In 2022, she released her biography, Under her Skin by Sue Williams, with her share of proceeds from the book going to the Fiona Wood Foundation.

===Spray-on skin===
Wood has become well known for her patented invention of spray-on skin for burn patients, a treatment which is being continually developed. Where previous techniques of skin culturing required 21 days to produce enough cells to cover major burns, Wood has reduced the period to five days. This reduction hinged on the types of skin harvested; Wood focused her efforts on thinner skin which took less time for enzyme solutions to penetrate. Through research, she found that scarring is greatly reduced if replacement skin could be provided within 10 days.
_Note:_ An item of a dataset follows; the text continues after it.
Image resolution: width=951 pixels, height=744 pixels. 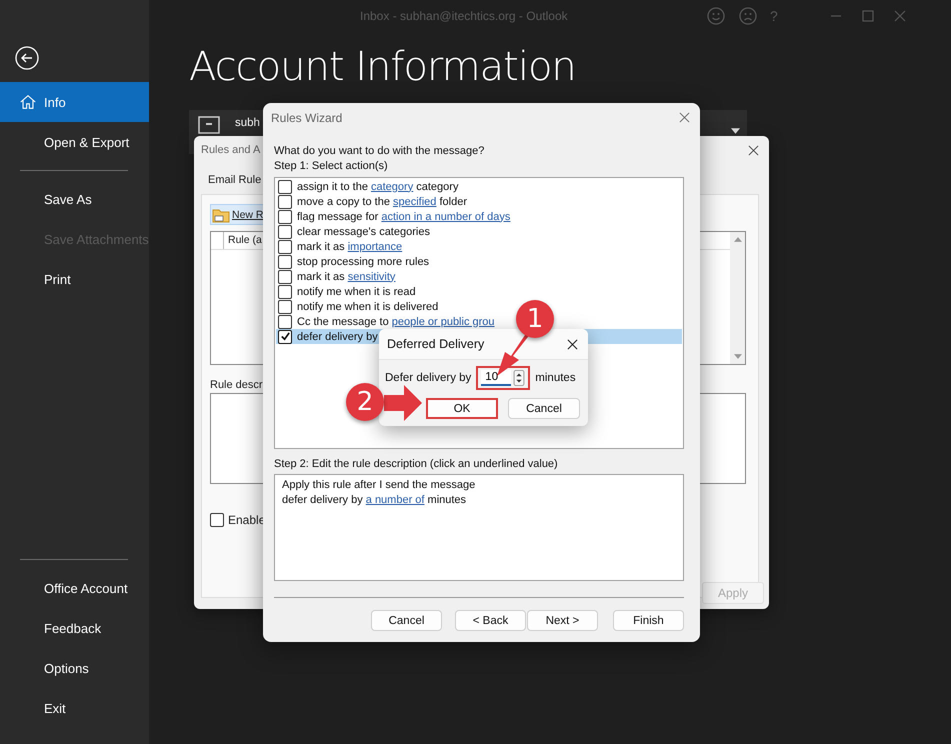 What do you see at coordinates (382, 202) in the screenshot?
I see `action-text: move a copy to the specified folder` at bounding box center [382, 202].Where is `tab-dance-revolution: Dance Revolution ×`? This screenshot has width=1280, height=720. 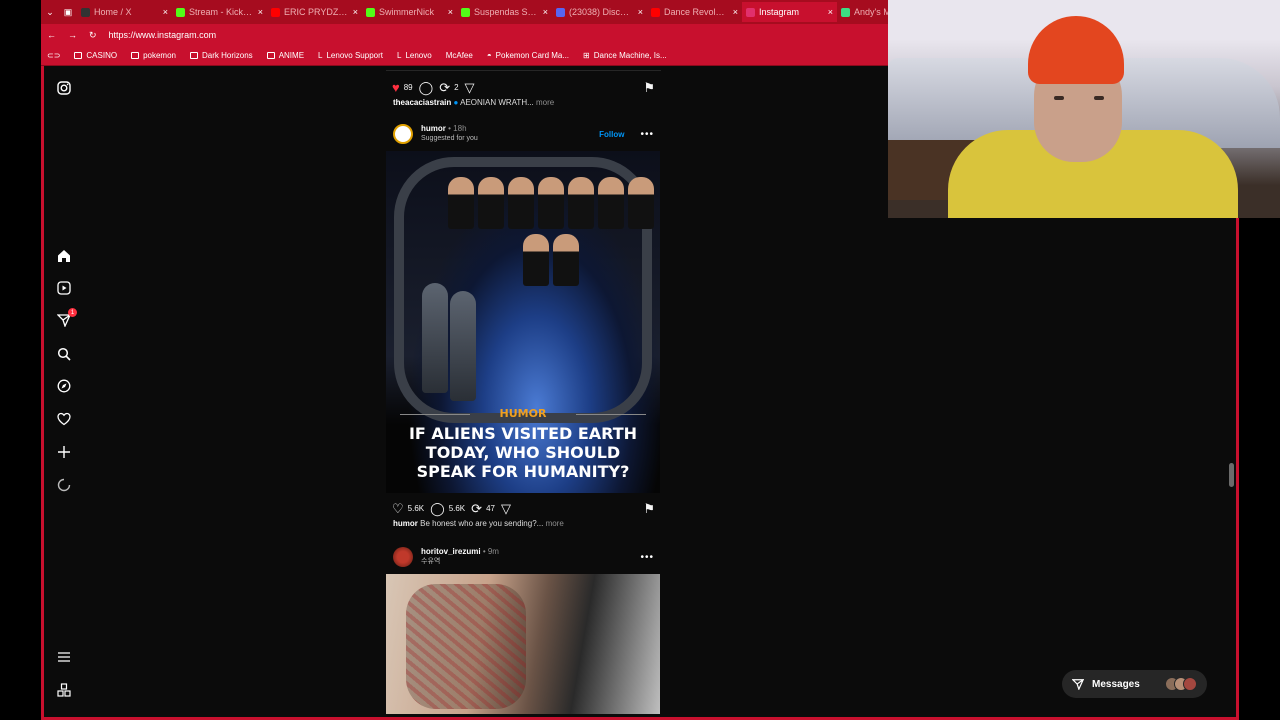 tab-dance-revolution: Dance Revolution × is located at coordinates (694, 12).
This is because closing the wound quickly greatly decreases the chance of infection, one of the greatest causes of severe scarring. As a burns specialist the Holy Grail for Wood is "scarless woundless healing".

Wood started a company now called Avita Medical to commercialise the procedure. Her business came about after a schoolteacher arrived at Royal Perth Hospital in 1992 with petrol burns to 90% of his body. Wood turned to the emerging US-invented technology of cultured skin to save his life, working nights in a laboratory along with scientist Marie Stoner. The two women began to explore tissue engineering. They moved from growing skin sheets to spraying skin cells; earning a worldwide reputation as pioneers in their field. The company started operating in 1993 and now cultures small biopsies into bigger volumes of skin cell suspensions in as few as five days. This service is used by surgeons in Sydney, Auckland and Birmingham. Cells can be delivered via aircraft and ready for use the next day in many cases. Royalties from licensing will be ploughed back into a research fund, named the McComb Foundation.

As well as receiving much praise from both her own patients and the media, she also attracted controversy among other burns surgeons because spray-on skin had not yet been subjected to clinical trials. A clinical trial was planned in 2005 at Queen Victoria Hospital, England.

In 2009, Wood’s company Avita Medical received US$1.45 million from the United States Armed Forces Institute of Regenerative Medicine to expedite one of the company’s key product offerings, the ReCell kit.

==Awards and honours==
- Wood was voted the most-trusted Australian in a Reader's Digest poll for six successive years from 2005 to 2010.
- She is an Australian Living Treasure.
- In 2004, Wood won the Western Australia Citizen of the Year award for her contribution to Medicine in the field of burns research.
- In 2015, Wood was elected Fellow of the Australian Academy of Health and Medical Sciences.
- Wood was promoted to Officer of the Order of Australia in the 2024 Australia Day Honours for "distinguished service to plastic and reconstructive surgery, to medical research, and as clinician scientist and mentor".
- In 2026, she was awarded the Royal Medal of the Royal Society.